In recent times, the nature of the doctor-patient relationship has undergone a fundamental change — patients are generally much better informed and more involved in decisions than ever before. The days of 'doctor knows best’ are long gone. However, this doesn't mean that your doctor is obliged to discuss every single theoretical risk or complication with you. Like the rest of us, they aren't held to a standard of perfection, but rather what is reasonable.
What is considered reasonable warning?
A doctor is considered to have acted reasonably if they have warned a patient of any risks that are well known or those that have potentially serious consequences. However, they are not necessarily obliged to tell you about risks that are, for instance, extremely rare or not properly understood, unless that risk would have a particular significance to you for some reason. They also aren't expected to warn you about a risk or complication unless there is solid medical evidence that links it to a particular treatment.
However, if we’re talking about whether a patient can take legal action against a doctor in these circumstances, it's not enough to show that you should have been warned of a particular risk, you also need to prove that you wouldn't have undergone the treatment had you been properly warned. Of course, most people will argue that they wouldn't have had the treatment after something goes wrong, so we have to look back without the benefit of hindsight. For instance, it's no good trying to argue that you wouldn't have undergone your emergency, life-saving treatment if you had been told about a particular risk. On the other hand, if the treatment in question was non-essential or elective, such as cosmetic surgery, then this argument can be easier to make.
What does this mean for patients?
In short, it's good to inform yourself and research treatment but, as always, be careful about where you are getting your information.
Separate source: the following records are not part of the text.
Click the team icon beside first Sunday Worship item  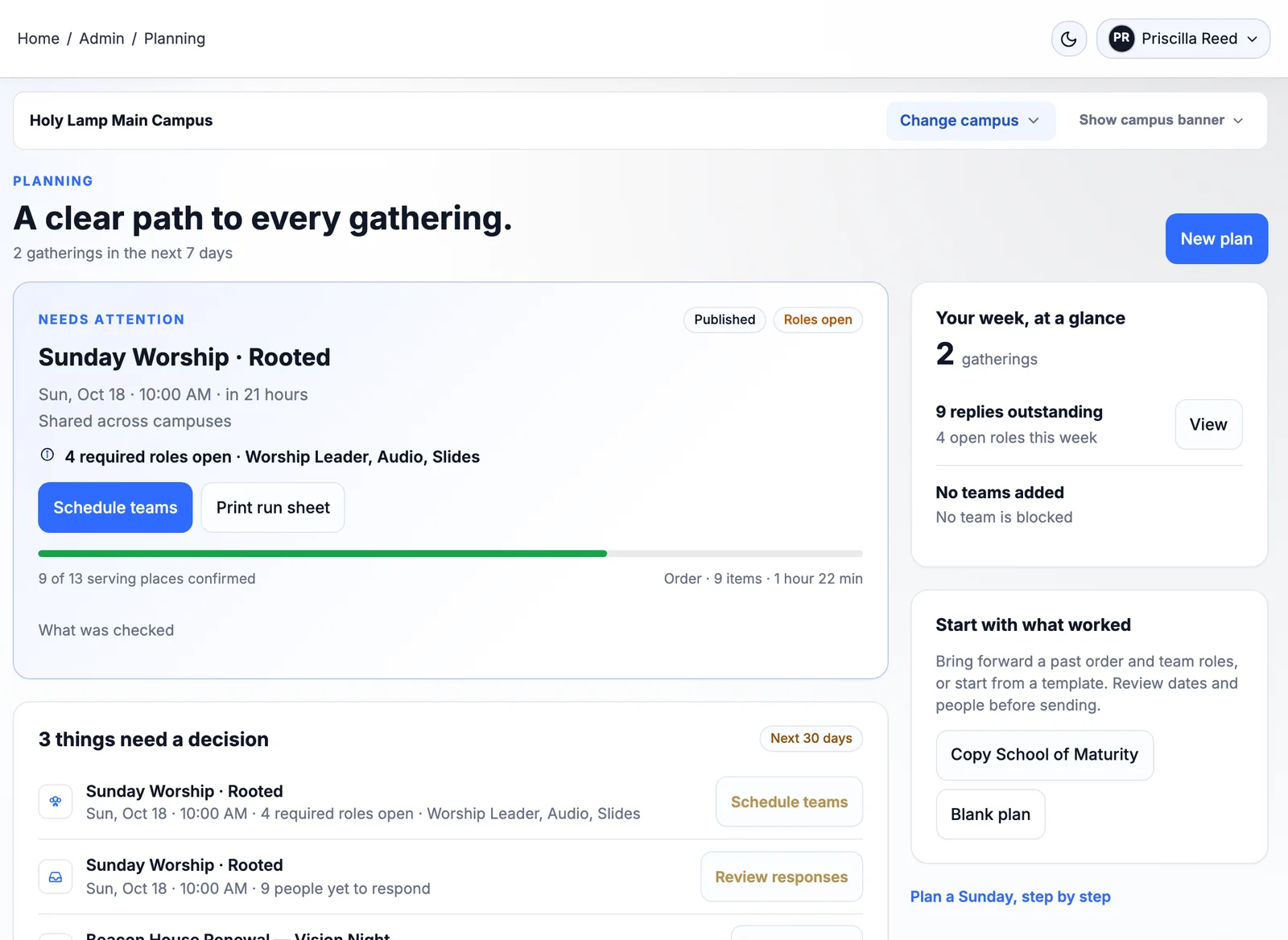click(x=56, y=802)
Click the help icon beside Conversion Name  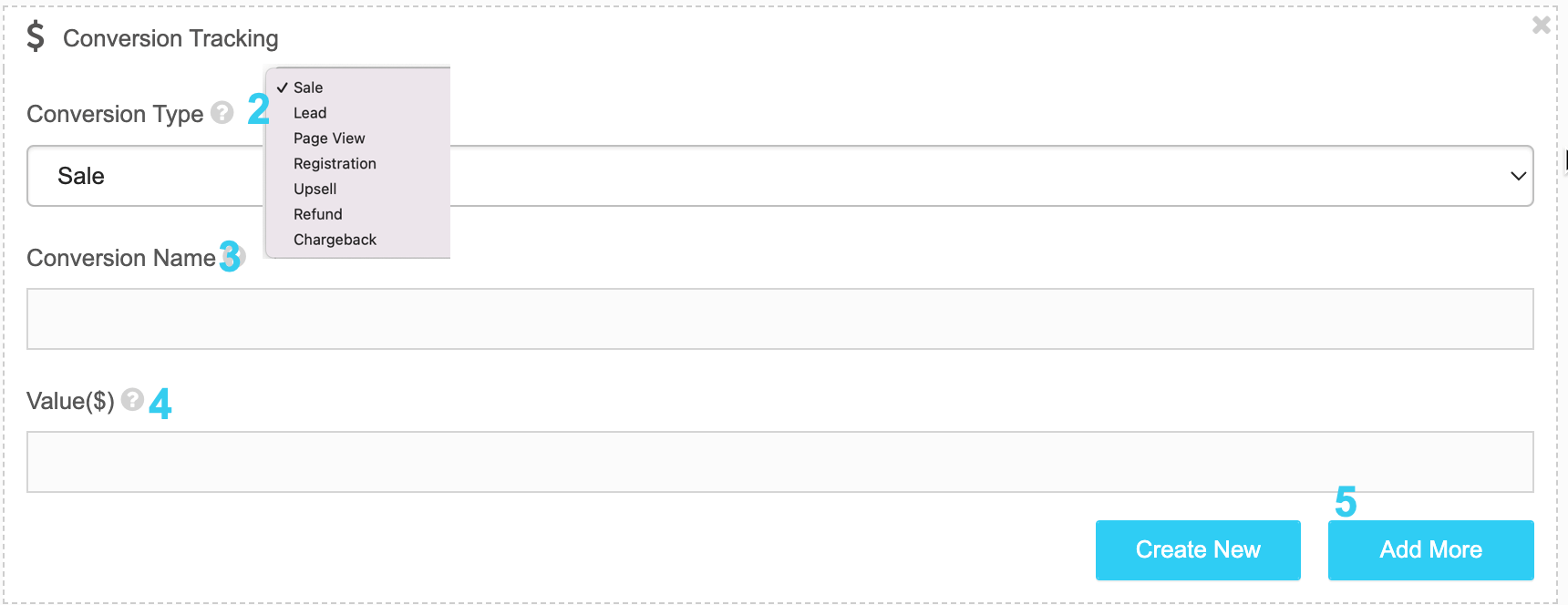(x=237, y=256)
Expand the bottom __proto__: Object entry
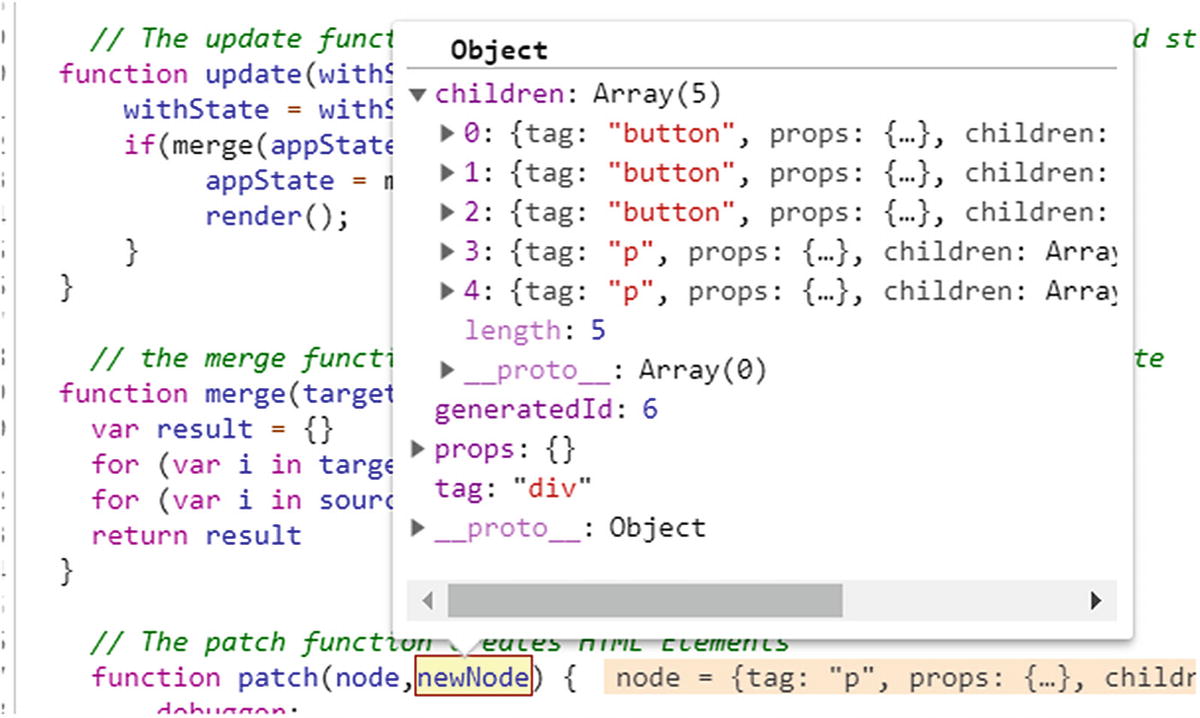Viewport: 1200px width, 718px height. coord(419,527)
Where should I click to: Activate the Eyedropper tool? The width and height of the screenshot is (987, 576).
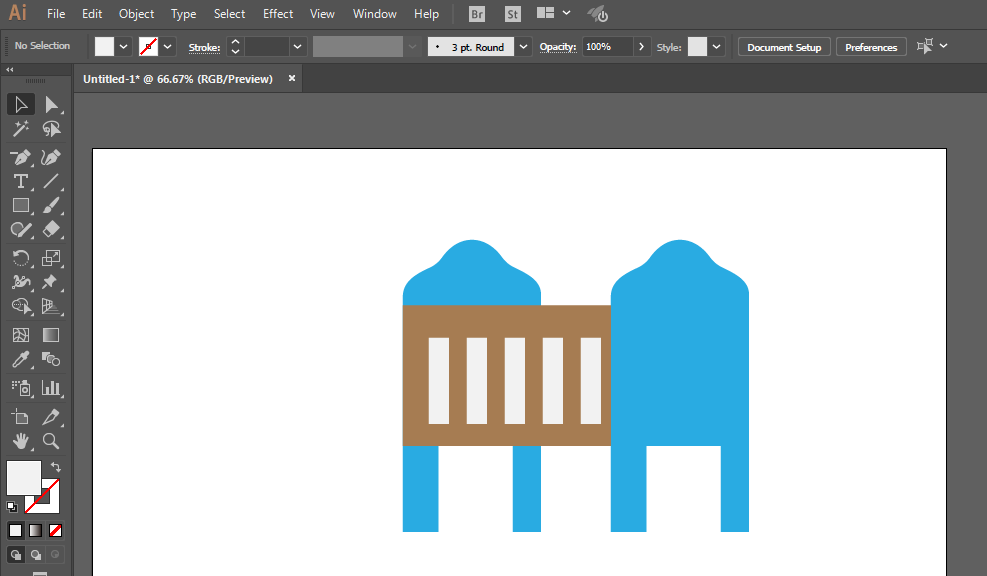coord(21,359)
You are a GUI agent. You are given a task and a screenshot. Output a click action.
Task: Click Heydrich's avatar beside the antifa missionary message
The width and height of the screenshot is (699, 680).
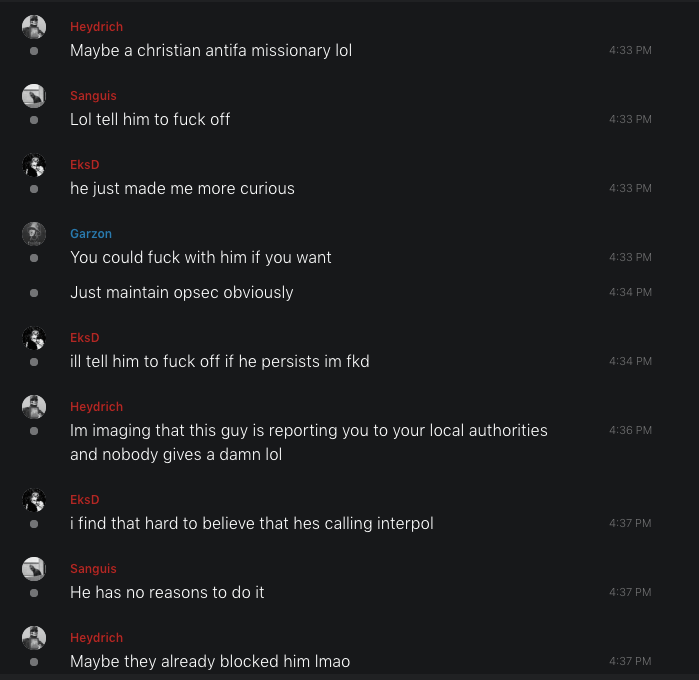[34, 27]
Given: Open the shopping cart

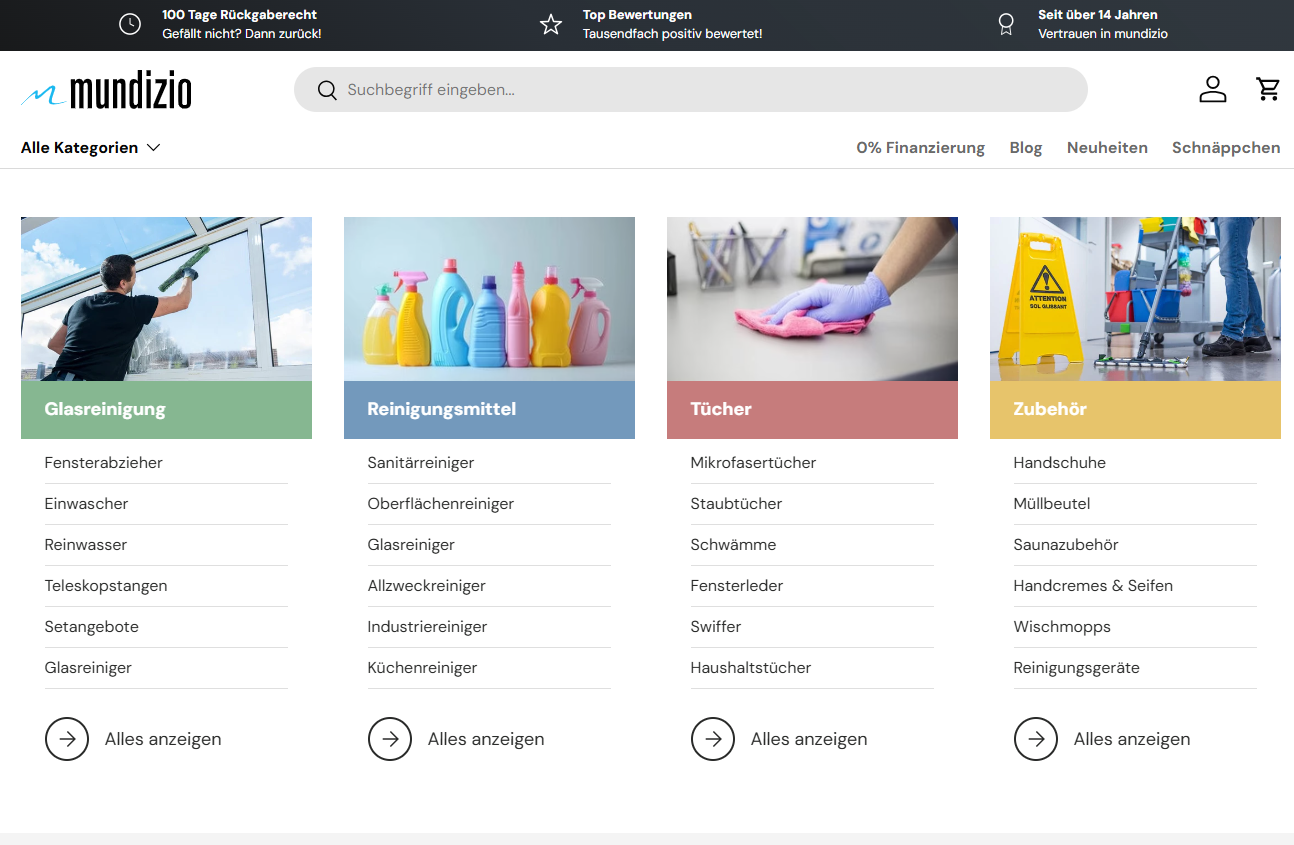Looking at the screenshot, I should [1268, 89].
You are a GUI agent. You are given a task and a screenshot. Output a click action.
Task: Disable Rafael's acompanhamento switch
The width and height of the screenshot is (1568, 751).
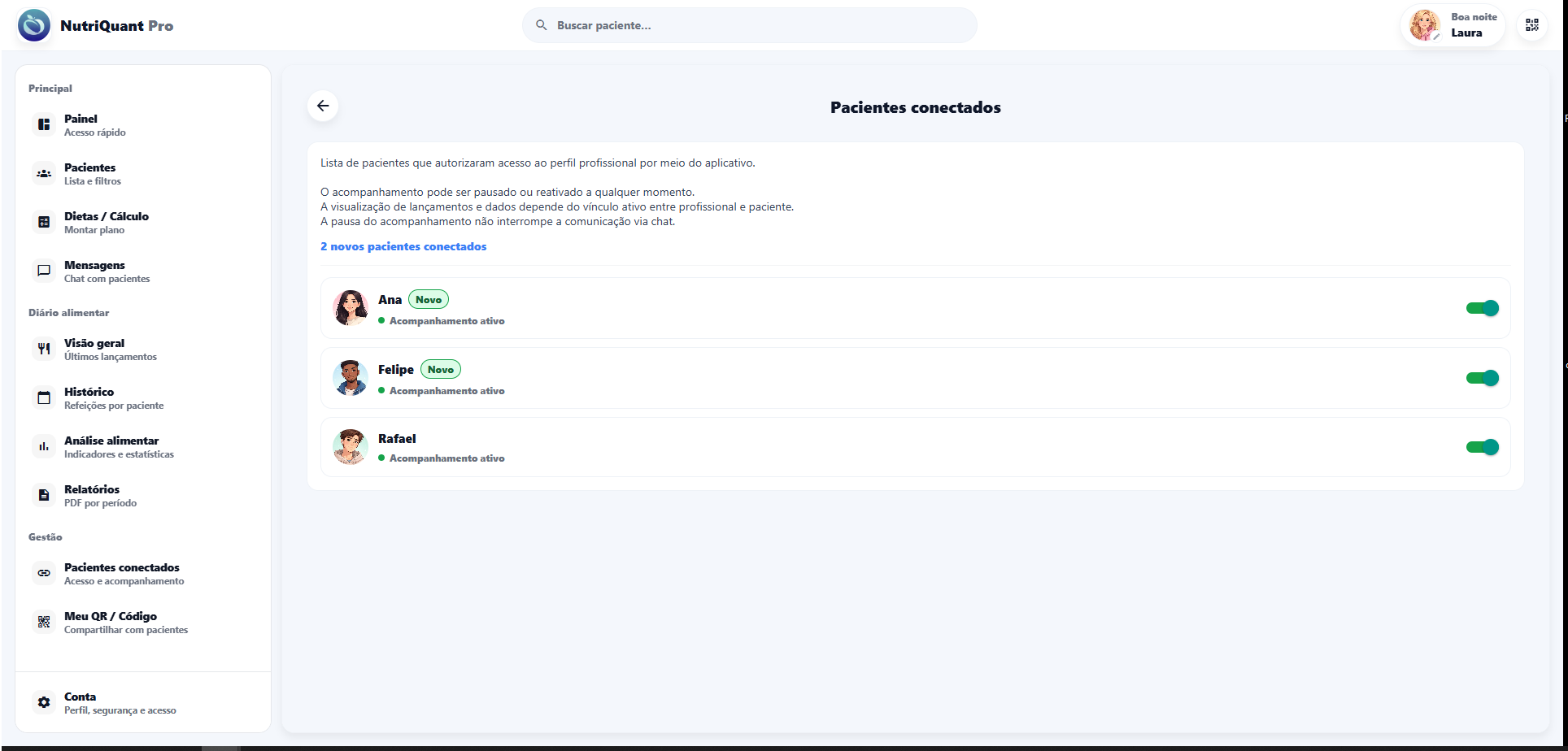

It's also critical to read the documents you are given, whether that's a pamphlet from your doctor, an information sheet in in your medication or a consent form from the hospital. I've lost count of the number of times I've heard people complain about not being properly informed, only to find a detailed consent form in the records, detailing all of the risks, with the patient's signature at the bottom!
If you are worried about a particular risk or the possibility of a certain outcome, raise it with your doctor — in the vast majority of cases they are going to be the best and most up-to-date source of information and advice.
Tom Ballantyne is a senior associate in Maurice Blackburn’s Melbourne office.